Playboy magazine named UT the No. 1 party school in the nation this weekend, claiming we have it all — “Big-time sports, gorgeous babes, great academics in an awesome town.”
“It’s good to be a Longhorn,” the magazine says.
To the residents of a campus area where bands put on live performances in three-bedroom apartments, the streets are flooded Thursday through Saturday with inebriated souls on the hunt for more to drink and a special bus line runs to and from Dirty Sixth Street in the middle of the night, this title shouldn’t come as any surprise.
The magazine praised all of these expected traits, but added a few of its own.
“We’re talking to you, bikinied coed in Devil’s Cove, and you, star wide receiver Jordan Shipley, and even the humanities library, which just purchased David Foster Wallace’s papers,” the magazine says. “When you add up academics, the weather, the liberal atmosphere, South By Southwest, game day and the nightlife on Sixth Street, UT-Austin is one heck of a school.”

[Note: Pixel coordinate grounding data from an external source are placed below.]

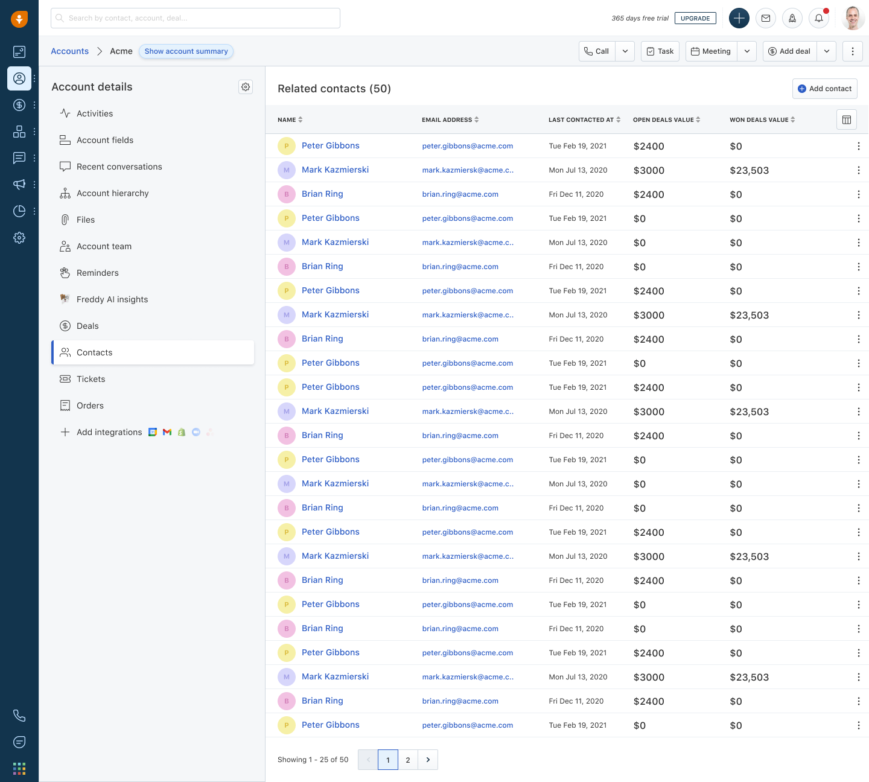The height and width of the screenshot is (782, 869).
Task: Open the Conversations icon in the left sidebar
Action: (x=19, y=157)
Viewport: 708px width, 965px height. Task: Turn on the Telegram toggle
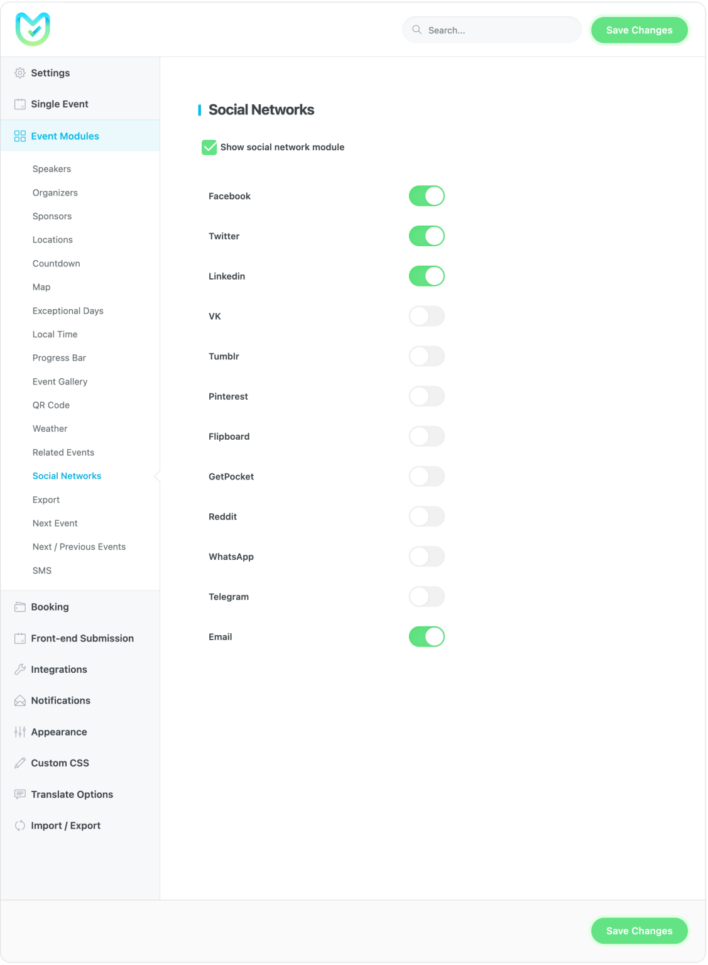click(427, 597)
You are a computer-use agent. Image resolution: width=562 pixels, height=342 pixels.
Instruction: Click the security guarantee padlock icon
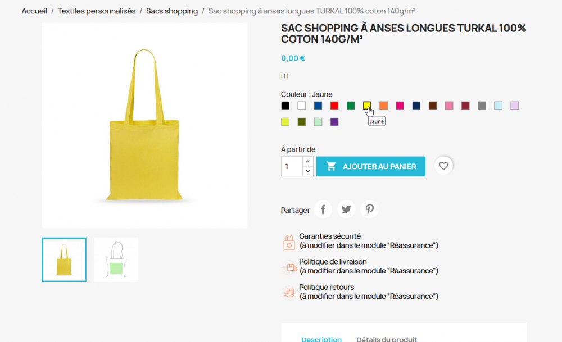pyautogui.click(x=289, y=241)
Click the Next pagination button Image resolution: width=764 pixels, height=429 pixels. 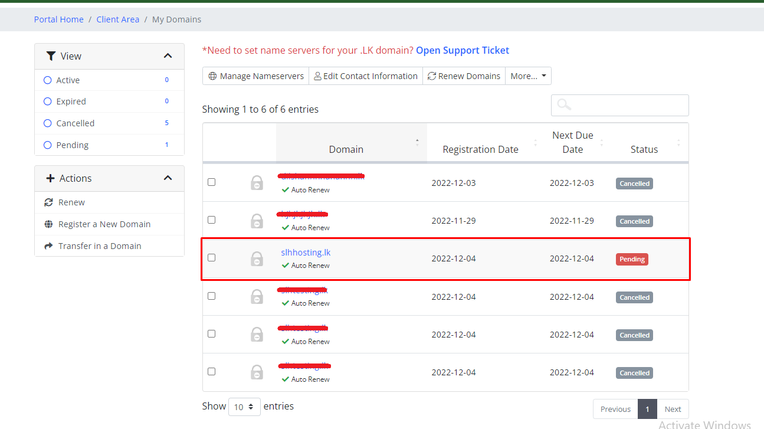(673, 409)
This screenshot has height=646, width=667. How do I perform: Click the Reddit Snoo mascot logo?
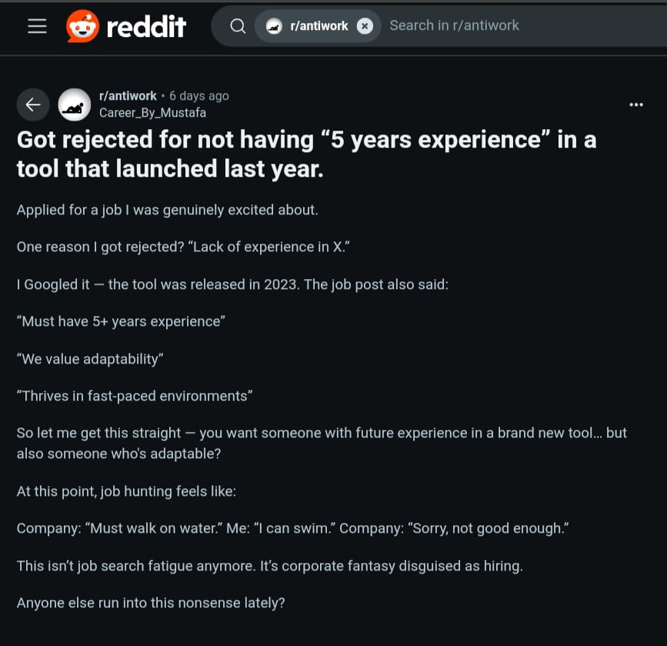coord(83,26)
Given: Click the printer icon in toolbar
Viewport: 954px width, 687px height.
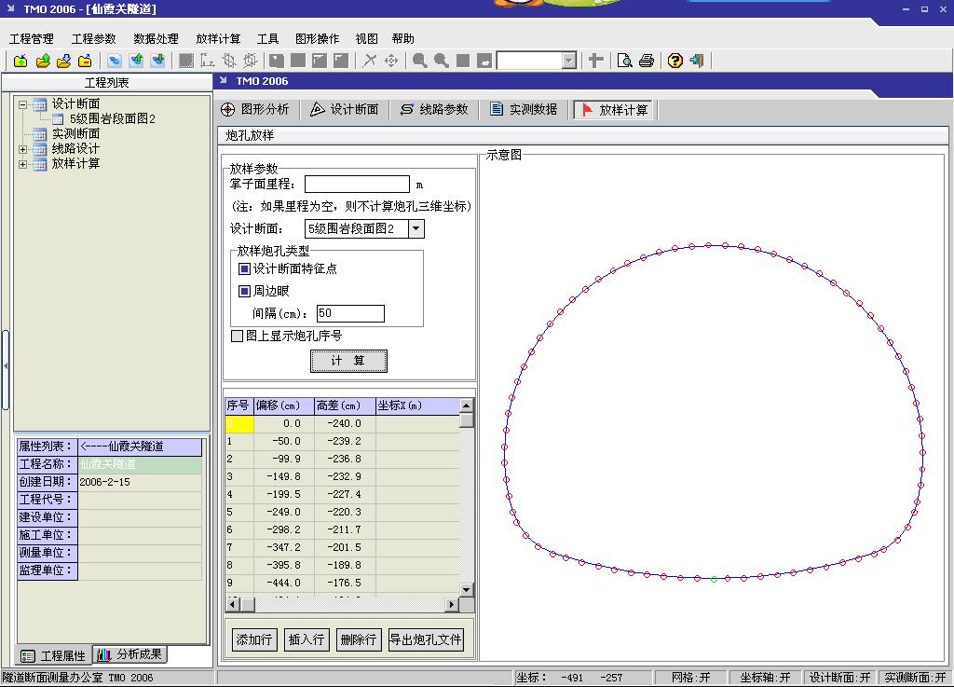Looking at the screenshot, I should pos(646,62).
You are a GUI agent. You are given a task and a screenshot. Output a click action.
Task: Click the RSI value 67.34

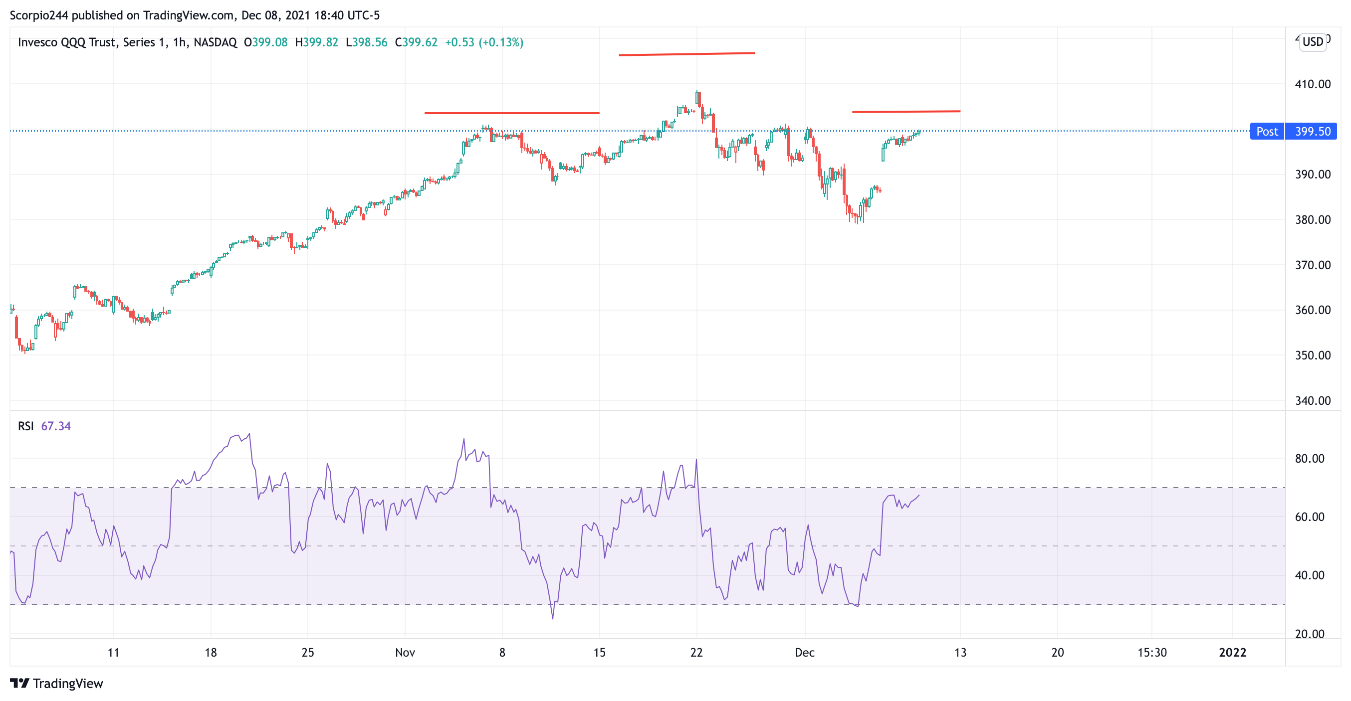click(56, 426)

Wait. What does the purchasing of David Foster Wallace’s papers have to do with partying? And do academics really factor into our ability to party?

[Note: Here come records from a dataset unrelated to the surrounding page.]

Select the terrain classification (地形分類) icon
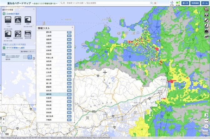 (29, 33)
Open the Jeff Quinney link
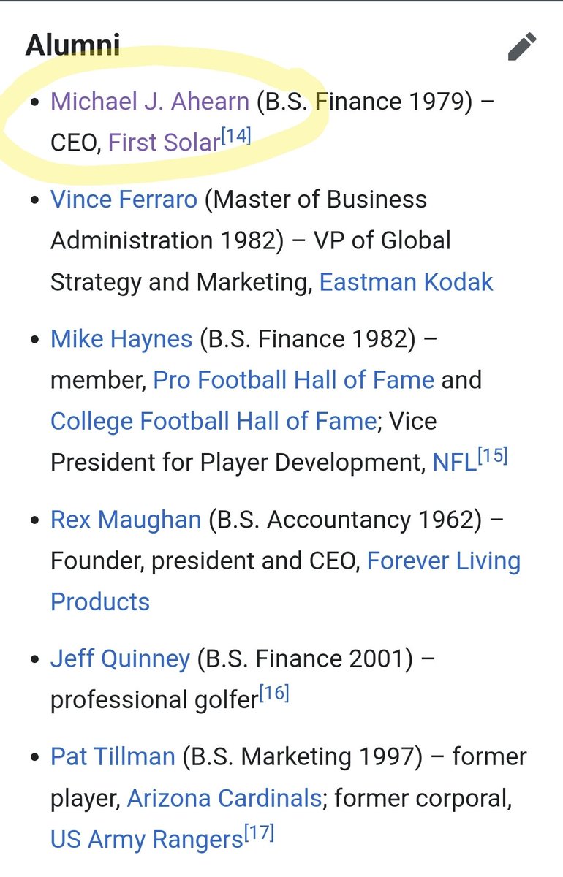Image resolution: width=563 pixels, height=877 pixels. point(120,658)
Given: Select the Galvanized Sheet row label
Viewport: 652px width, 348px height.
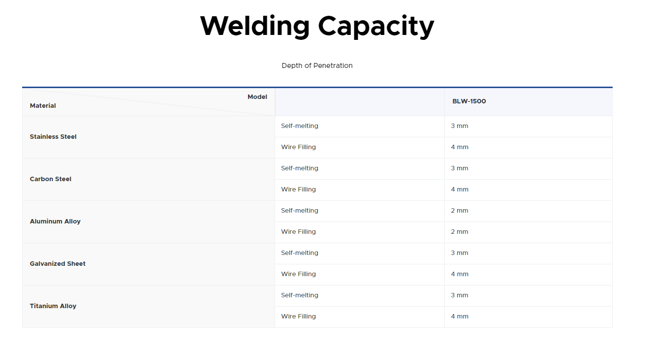Looking at the screenshot, I should 58,264.
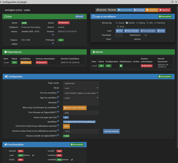Toggle the cron Activer checkbox
The width and height of the screenshot is (178, 163).
[x=33, y=155]
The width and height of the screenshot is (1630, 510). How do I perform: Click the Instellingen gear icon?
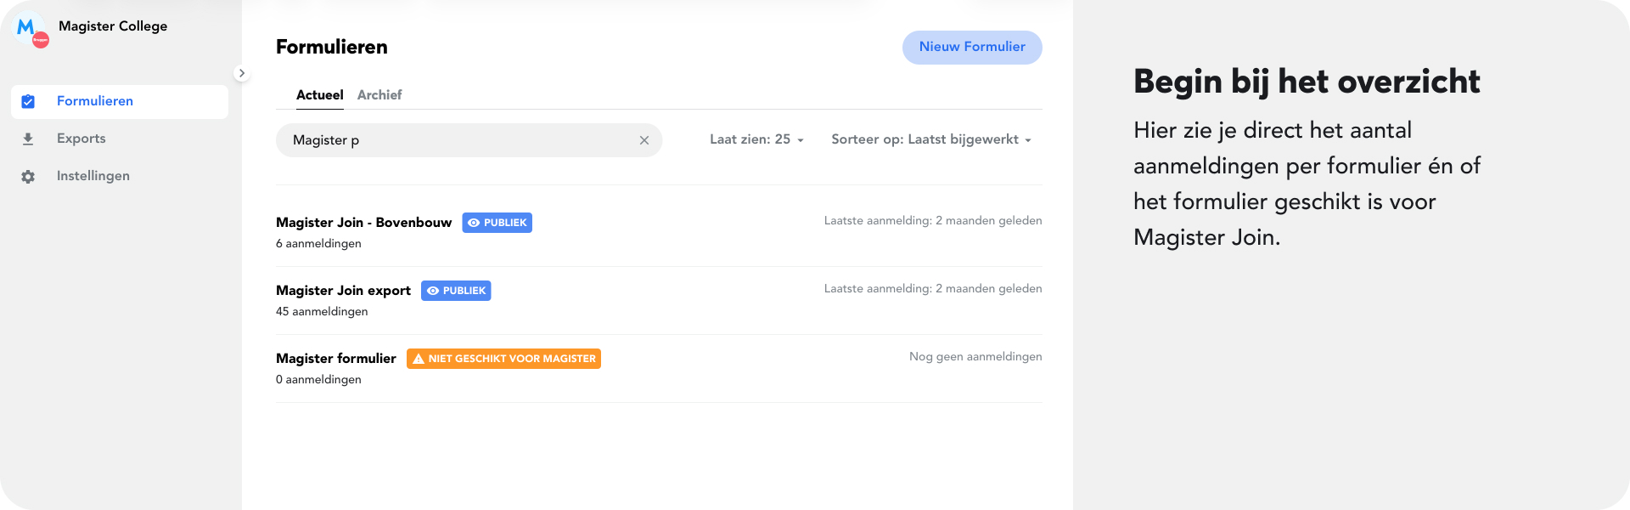28,177
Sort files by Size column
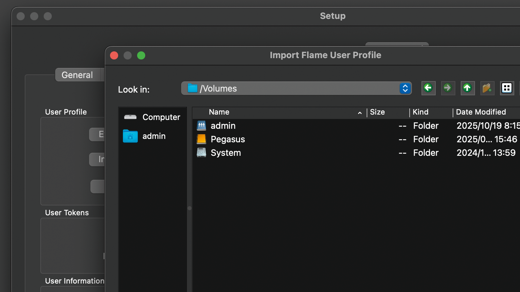520x292 pixels. [x=377, y=112]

If we’re the No. 1 party school in the country, don’t stretch to academics. Recognize our ability to party. Take a stroll through West Campus on a Friday night, and academics will probably be the last thing to come to mind.
The magazine recognizes South By Southwest, which somehow increases the number of hipsters hitting the streets from noon to noon for an entire week, but overlooks Roundup, which pulls off the same amazing feat for the neon-clad equivalent.
Playboy credits the liberal atmosphere, but hey, our Young Conservatives like to party, too. And one would have to assume that when the article references the weather, it means sunny days and starry nights, but we all know UT parties hard — rain or shine.
This weekend proved that.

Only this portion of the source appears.